GAYTON MCKENZIE’S BORDER STUNT EXPOSES DANGEROUS XENOPHOBIC POLITICS

The recent actions of Gayton McKenzie, leader of South Africa’s Patriotic Alliance (PA), at the Limpopo River border with Zimbabwe, have ignited alarm and outrage across Southern Africa. What was framed as a border patrol mission by a political party is, in truth, a dangerous display of xenophobic populism masquerading as patriotism.
McKenzie and his deputy, Kenny Kunene, led PA members to the Beitbridge border during the festive season, claiming to stop undocumented Zimbabweans from crossing into South Africa. Armed with cell phones and slogans like “Abahambe” (“they must go”), they filmed themselves confronting desperate migrants at the riverbank. These videos, shared widely online, were not just publicity stunts—they were deliberate attempts to fuel division, fear, and hatred for political gain.
What McKenzie fails to acknowledge is the root cause of this migration crisis: Zimbabwe’s collapsed economy, authoritarian rule, and decades of mismanagement under ZANU PF. Millions of Zimbabweans have been forced to flee their homes, not by choice, but by hunger, joblessness, and repression. They are victims, not criminals.
The Limpopo River, long a symbol of regional connection, has become a stage for cruelty. The PA’s vigilante campaign, instead of offering solutions, exploits suffering. McKenzie brags about intercepting nearly 1,000 migrants, as though punishing the powerless fixes the problem. It doesn’t. It only shifts blame and ignores the real enemies: corrupt governments and failed leaderships—both in Zimbabwe and in South Africa.

* [Problems to solve]
**A)** In the article about Gayton McKenzie's border stunt, what does the text name as the root cause of the migration crisis? List each item.
**B)** Repeat the passage from the article about Gayton McKenzie's border stunt, starting at "The recent actions" and ending at "for political gain.".

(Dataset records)
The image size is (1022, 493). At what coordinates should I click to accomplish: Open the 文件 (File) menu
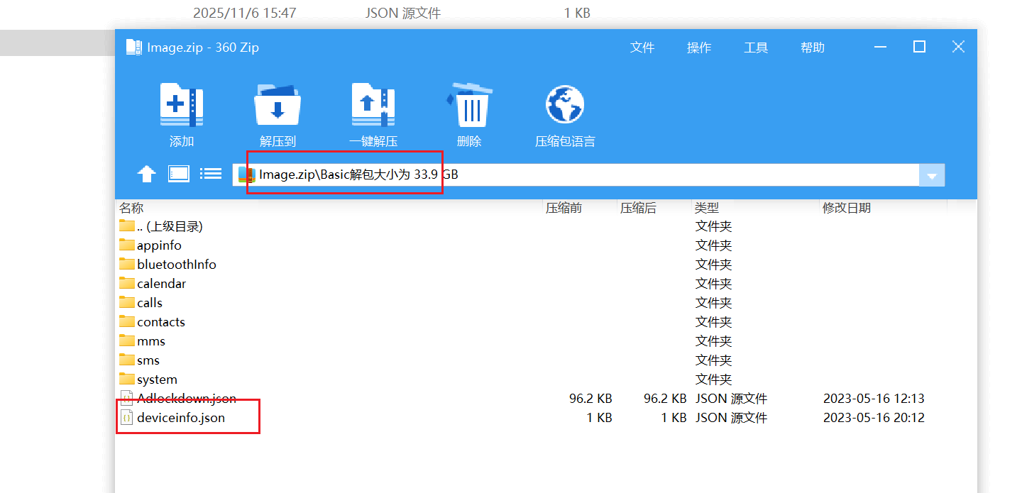tap(642, 48)
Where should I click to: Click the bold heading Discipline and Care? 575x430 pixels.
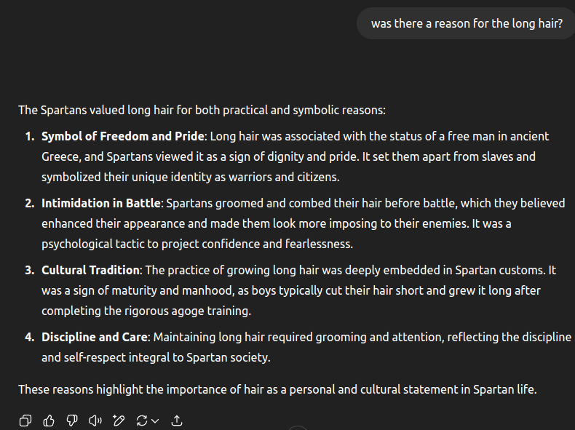[x=95, y=338]
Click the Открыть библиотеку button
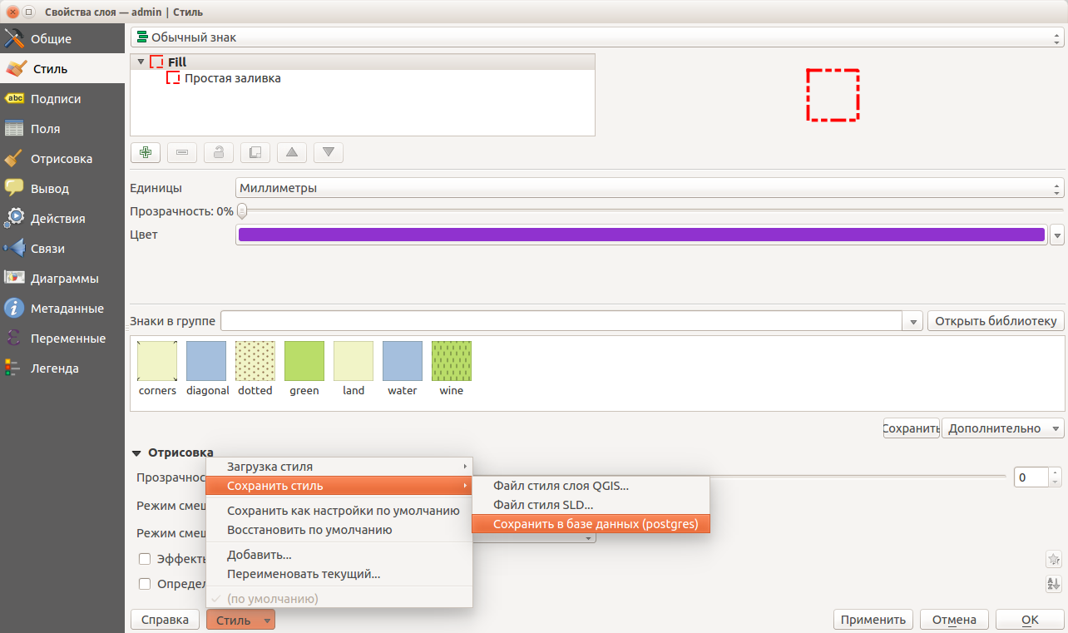The width and height of the screenshot is (1068, 633). 995,320
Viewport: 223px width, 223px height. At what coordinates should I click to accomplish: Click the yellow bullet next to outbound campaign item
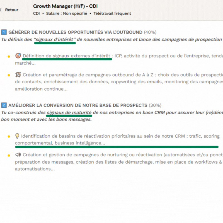(x=9, y=75)
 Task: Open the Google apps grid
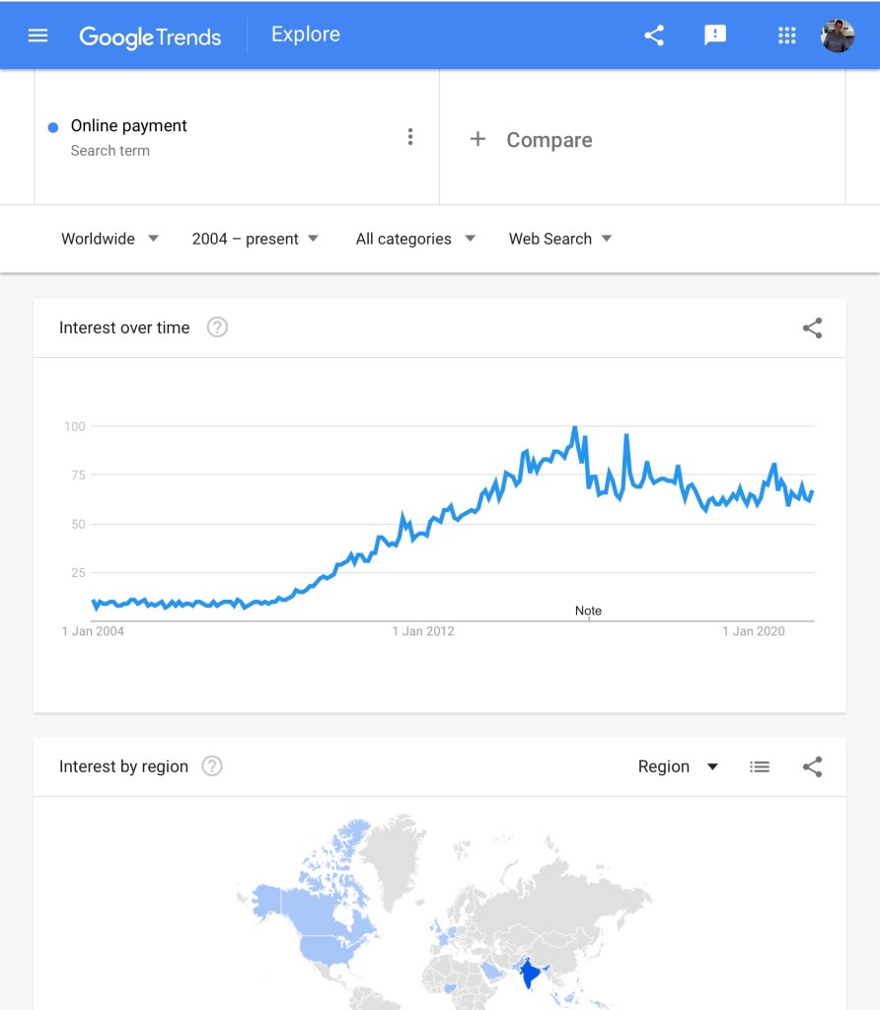coord(786,36)
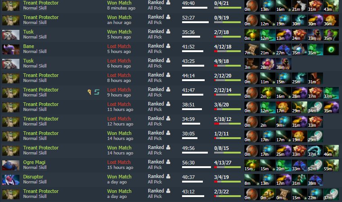342x202 pixels.
Task: Follow the Disruptor hero name link
Action: coord(33,177)
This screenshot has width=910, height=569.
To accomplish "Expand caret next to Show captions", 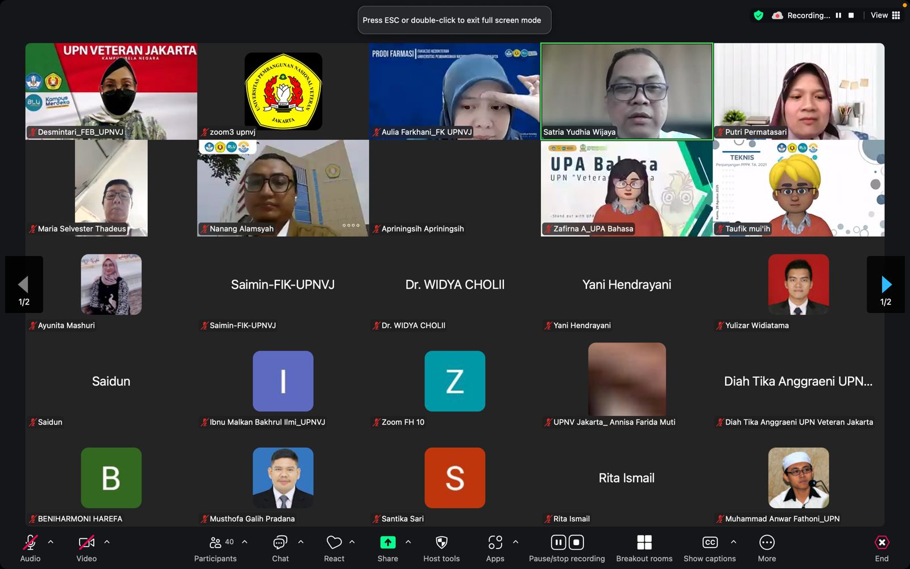I will (733, 542).
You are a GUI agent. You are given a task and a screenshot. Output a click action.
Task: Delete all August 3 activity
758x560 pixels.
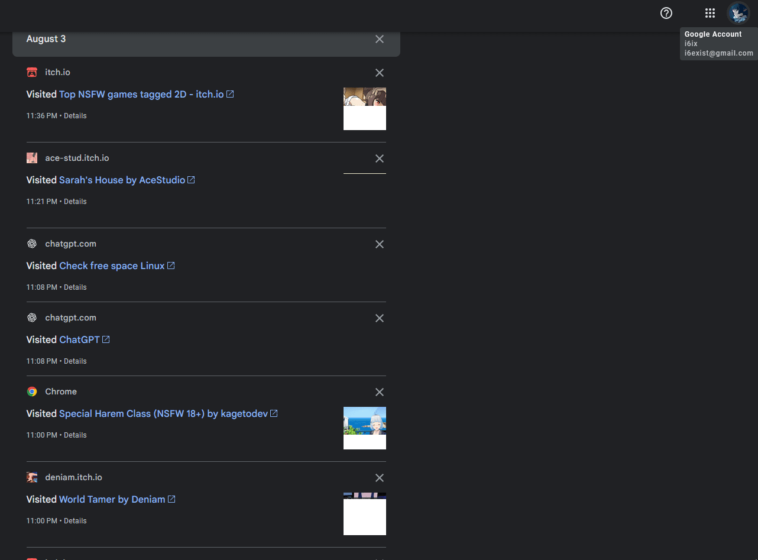[x=380, y=39]
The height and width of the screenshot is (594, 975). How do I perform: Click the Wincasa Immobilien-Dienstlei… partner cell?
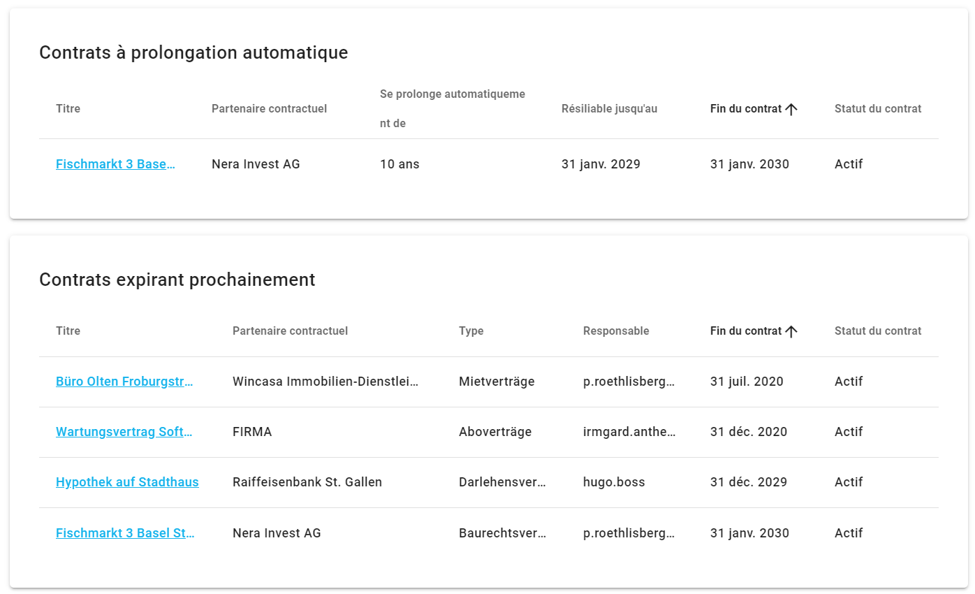click(325, 382)
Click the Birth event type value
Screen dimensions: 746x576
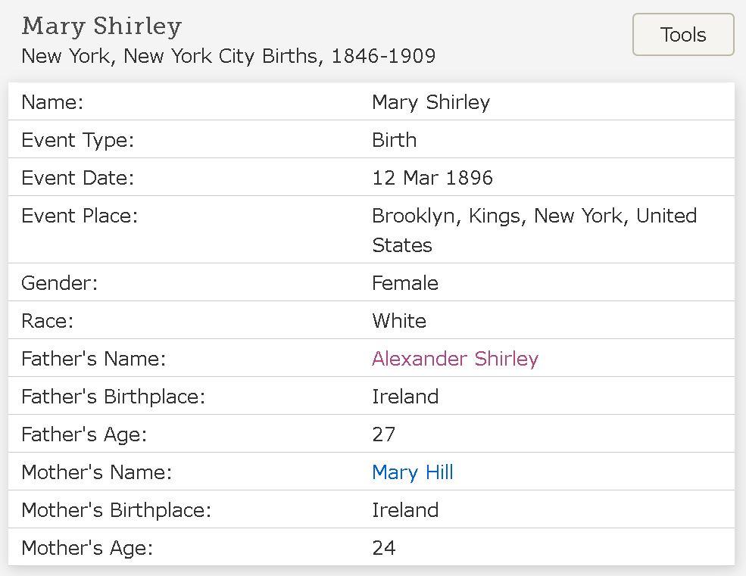tap(394, 140)
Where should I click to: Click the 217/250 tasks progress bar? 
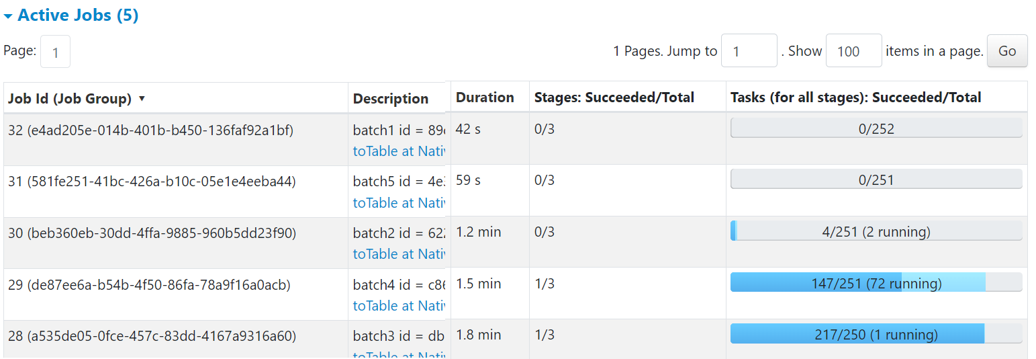(x=876, y=334)
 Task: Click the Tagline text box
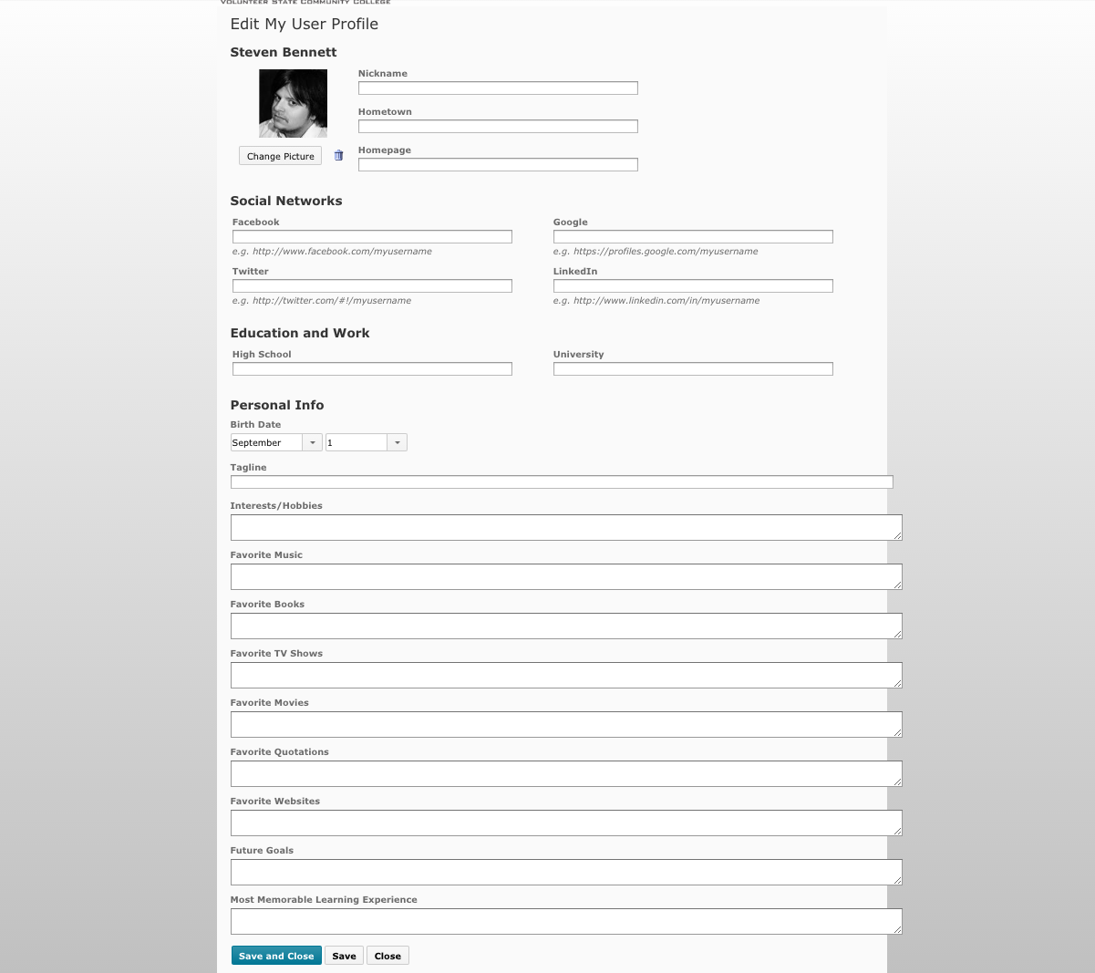pyautogui.click(x=562, y=482)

* [Answer set]
**A)**
- Zimbabwe's collapsed economy
- authoritarian rule
- decades of mismanagement under ZANU PF

**B)**
The recent actions of Gayton McKenzie, leader of South Africa’s Patriotic Alliance (PA), at the Limpopo River border with Zimbabwe, have ignited alarm and outrage across Southern Africa. What was framed as a border patrol mission by a political party is, in truth, a dangerous display of xenophobic populism masquerading as patriotism.
McKenzie and his deputy, Kenny Kunene, led PA members to the Beitbridge border during the festive season, claiming to stop undocumented Zimbabweans from crossing into South Africa. Armed with cell phones and slogans like “Abahambe” (“they must go”), they filmed themselves confronting desperate migrants at the riverbank. These videos, shared widely online, were not just publicity stunts—they were deliberate attempts to fuel division, fear, and hatred for political gain.